Actions to take>
A. In the debt ceiling article, on what date will the Treasury's extraordinary measures be exhausted?
B. Summarize the debt ceiling article in two sentences.
C. Reproduce the debt ceiling article word for word from "Revenue & Spending" to "the debt ceiling.".

Text block>
Start

Revenue & Spending
The Debt Ceiling: Why You Should Care and How It Came to Be
by Jessica Schieder, 10/8/2013
A self-inflicted economic disaster looms on the horizon. Failure to approve a routine measure allowing the U.S. to manage its finances and pay the bills it already owes would have devastating effects. Increasing the debt ceiling is the only way to avoid a destabilization of the American economy.
A Treasury Department report released Thursday clearly states, "Even the prospect of a default can be disruptive to financial markets and American businesses and families." The U.S. Treasury has been using extraordinary measures over the last several months to manage the country's bills – these measures will be exhausted on Oct. 17. That is the deadline for increasing the debt ceiling.
"The report states that a default would be unprecedented and has the potential to be catastrophic: credit markets could freeze, the value of the dollar could plummet, and U.S. interest rates could skyrocket, potentially resulting in a financial crisis and recession that could echo the events of 2008 or worse," according to the Treasury Department. "The report also notes that if the current government shutdown is protracted, it could make the U.S. economy even more susceptible to the adverse effects from a debt ceiling impasse than it was prior to the shutdown."

End

Data shown>
Start

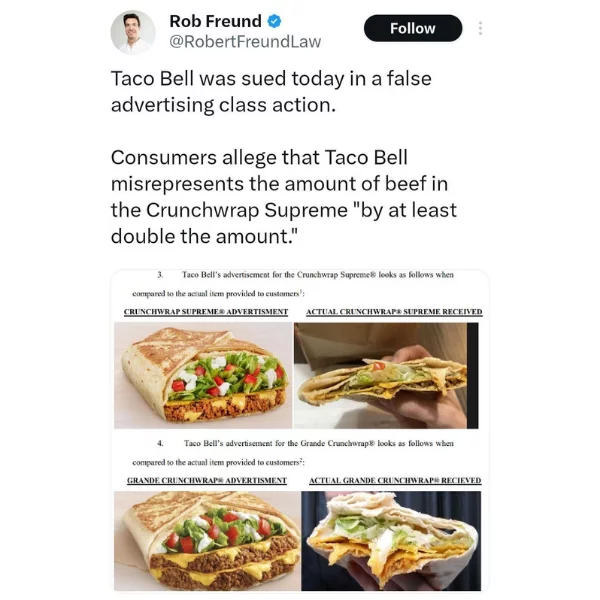The height and width of the screenshot is (600, 600).
Task: Open the Crunchwrap Supreme advertisement photo
Action: click(x=203, y=375)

End

The answers>
A. Oct. 17

B. Failing to raise the debt ceiling would keep the U.S. from paying bills it already owes and could destabilize the economy, with the Treasury's extraordinary measures set to run out on Oct. 17. A Treasury Department report warns that a default could freeze credit markets, drive down the dollar, and send interest rates soaring, possibly bringing a financial crisis and recession like 2008 or worse.

C.
Revenue & Spending
The Debt Ceiling: Why You Should Care and How It Came to Be
by Jessica Schieder, 10/8/2013
A self-inflicted economic disaster looms on the horizon. Failure to approve a routine measure allowing the U.S. to manage its finances and pay the bills it already owes would have devastating effects. Increasing the debt ceiling is the only way to avoid a destabilization of the American economy.
A Treasury Department report released Thursday clearly states, "Even the prospect of a default can be disruptive to financial markets and American businesses and families." The U.S. Treasury has been using extraordinary measures over the last several months to manage the country's bills – these measures will be exhausted on Oct. 17. That is the deadline for increasing the debt ceiling.